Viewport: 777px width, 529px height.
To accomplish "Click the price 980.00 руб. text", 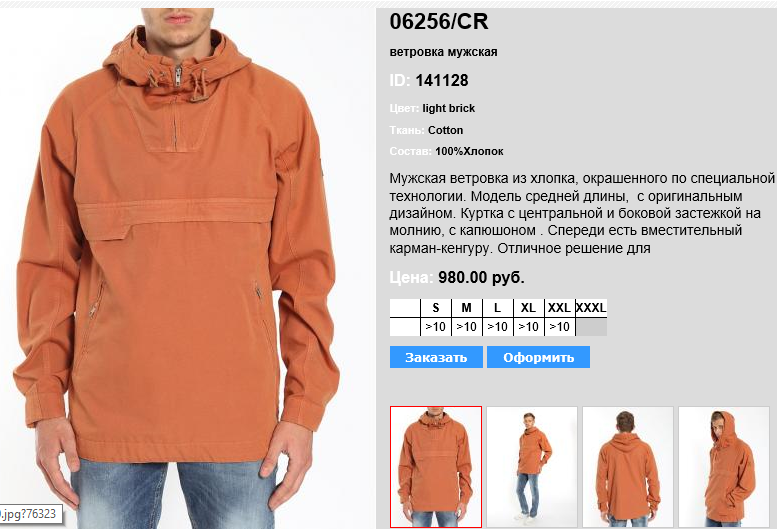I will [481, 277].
+++
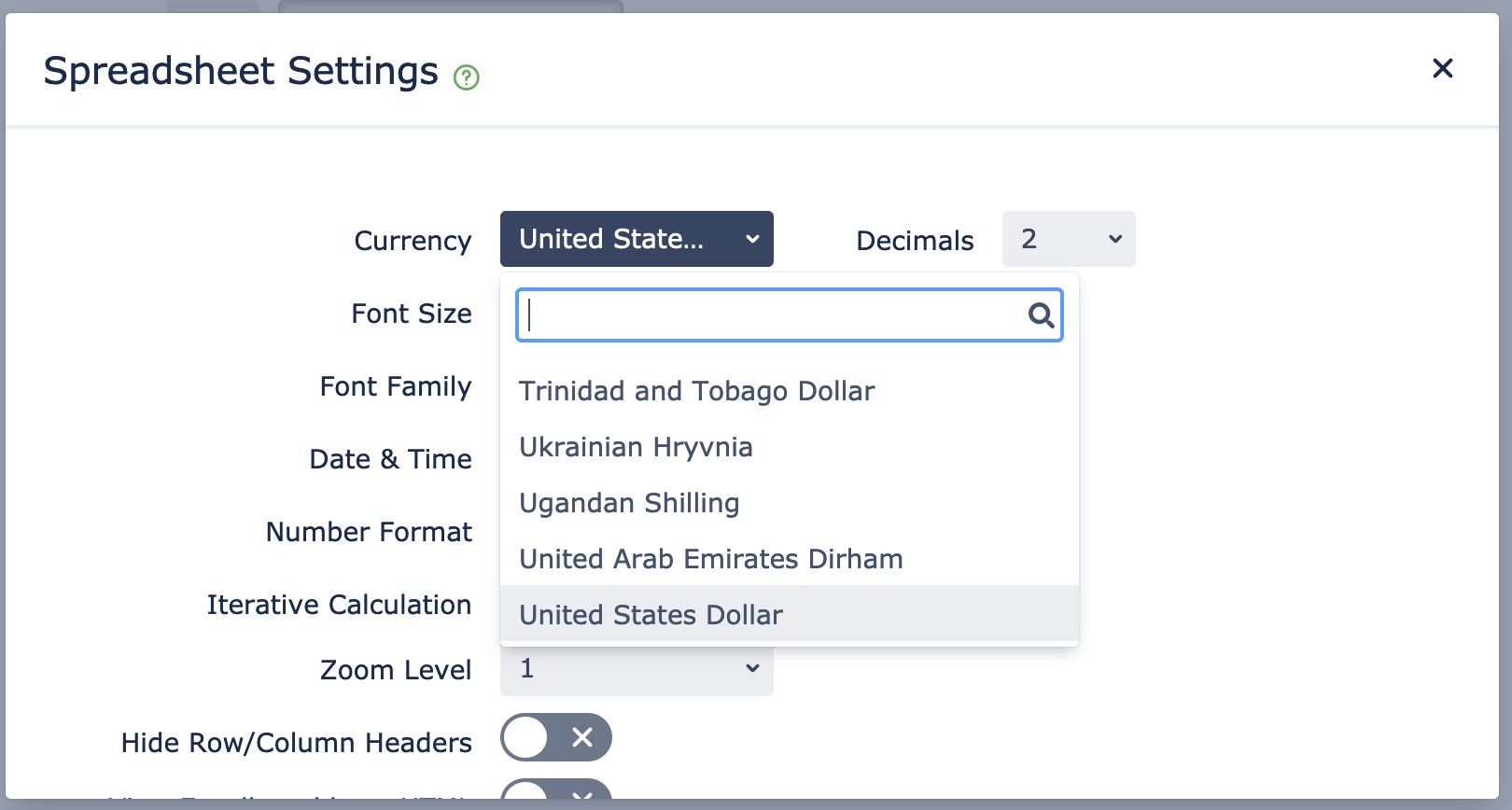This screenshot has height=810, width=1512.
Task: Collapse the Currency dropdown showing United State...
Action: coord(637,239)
+++
Task description: Turn the rows into a numbered list, starting with the line that contains "This screenshot has height=810, width=1512." and going on through the line that contains "Action: coord(637,239)". Skip any blank lines and leave the pictures out.

Answer below:
1. This screenshot has height=810, width=1512.
2. Task: Collapse the Currency dropdown showing United State...
3. Action: coord(637,239)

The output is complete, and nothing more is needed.